(Items from a dataset)
= Beginning of Section =

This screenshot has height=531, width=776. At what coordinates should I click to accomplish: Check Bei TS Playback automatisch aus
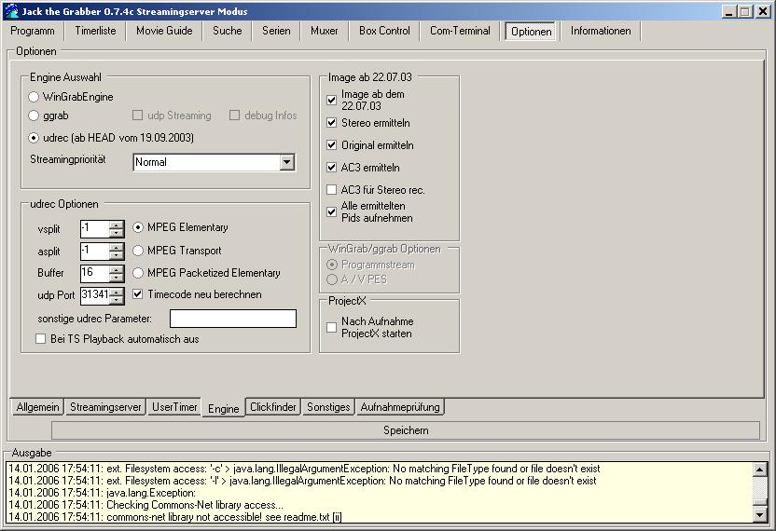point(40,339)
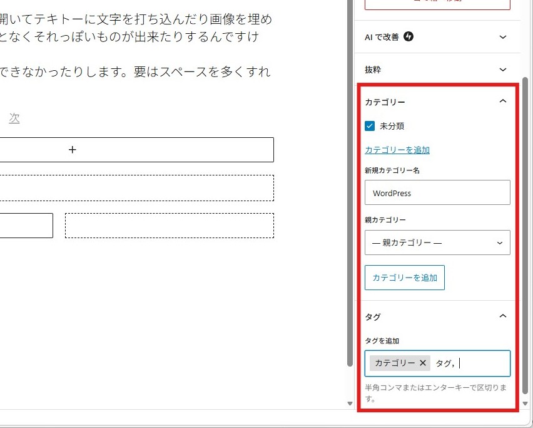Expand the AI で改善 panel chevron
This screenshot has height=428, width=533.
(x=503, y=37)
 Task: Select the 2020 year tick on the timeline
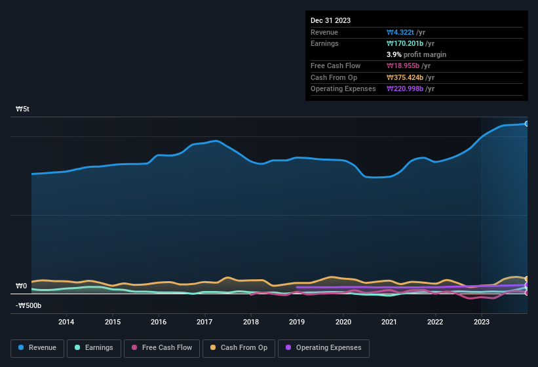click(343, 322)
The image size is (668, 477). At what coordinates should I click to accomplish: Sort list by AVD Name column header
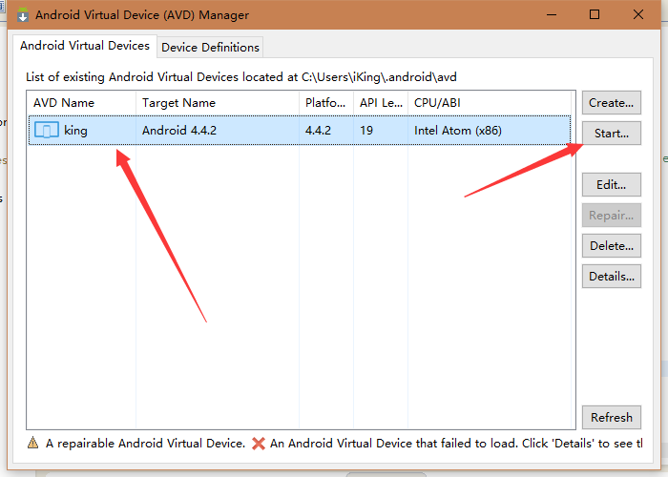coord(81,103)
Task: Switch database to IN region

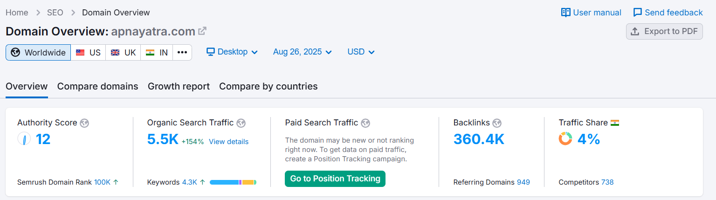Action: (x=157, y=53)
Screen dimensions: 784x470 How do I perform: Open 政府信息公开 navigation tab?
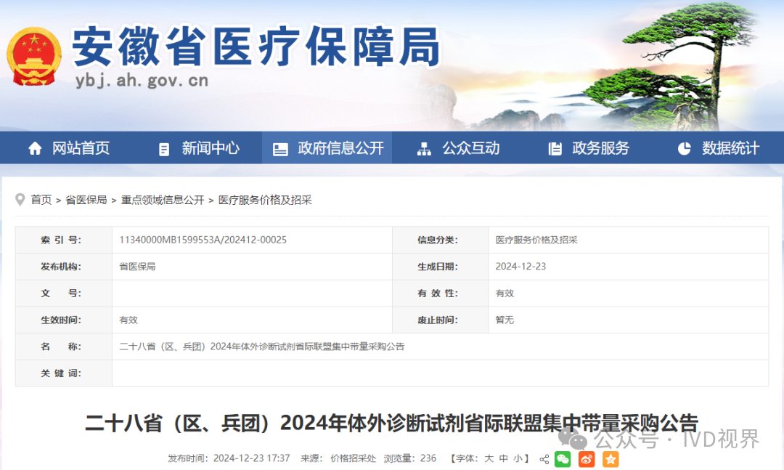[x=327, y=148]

= End of Section =

• **EXERCISE OBJECTIVE**:
Output the entries above exactly. Do not include the pictures.

• **RESULT FOR THIS EXERCISE**:
This screenshot has height=531, width=776. At what coordinates should I click to accomplish: Check Bei TS Playback automatisch aus
point(40,339)
Expand the AI で改善 panel chevron
This screenshot has height=428, width=533.
(x=503, y=37)
 Task: Select the 2020 year tick on the timeline
click(343, 322)
The image size is (668, 477). At what coordinates should I click to accomplish: Sort list by AVD Name column header
coord(81,103)
Task: Switch database to IN region

Action: (x=157, y=53)
Screen dimensions: 784x470 How do I perform: Open 政府信息公开 navigation tab?
[x=327, y=148]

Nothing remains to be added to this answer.